§ **What is expected**
Could you write out every line of the material below word for word, leaving the pictures out?

(Dataset records)
§
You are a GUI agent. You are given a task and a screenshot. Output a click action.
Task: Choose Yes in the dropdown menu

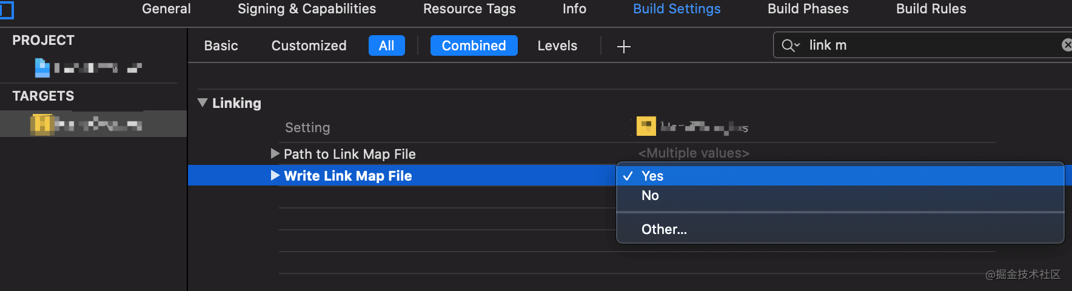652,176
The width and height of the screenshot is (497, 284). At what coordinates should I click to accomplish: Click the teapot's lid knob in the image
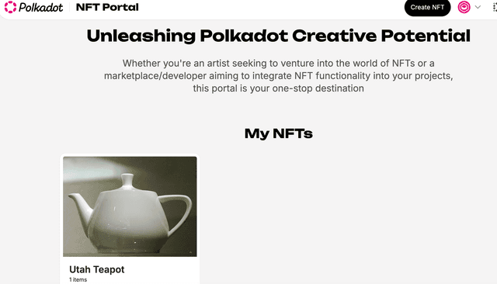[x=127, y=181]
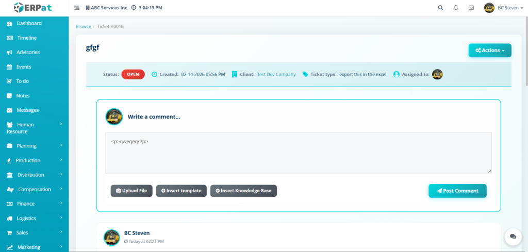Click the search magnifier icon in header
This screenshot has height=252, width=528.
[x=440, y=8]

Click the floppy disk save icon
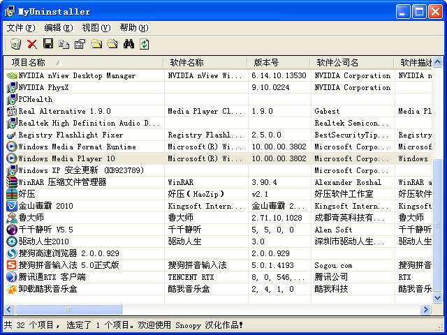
§
§ **Answer**
You are a GUI agent. You are given a task and a screenshot. Output a click action.
Task: Choose Yes in the dropdown menu

652,176
The width and height of the screenshot is (497, 284). At what coordinates should I click to accomplish: Click the teapot's lid knob in the image
[x=127, y=181]
Click the search magnifier icon in header
This screenshot has height=252, width=528.
[x=440, y=8]

Click the floppy disk save icon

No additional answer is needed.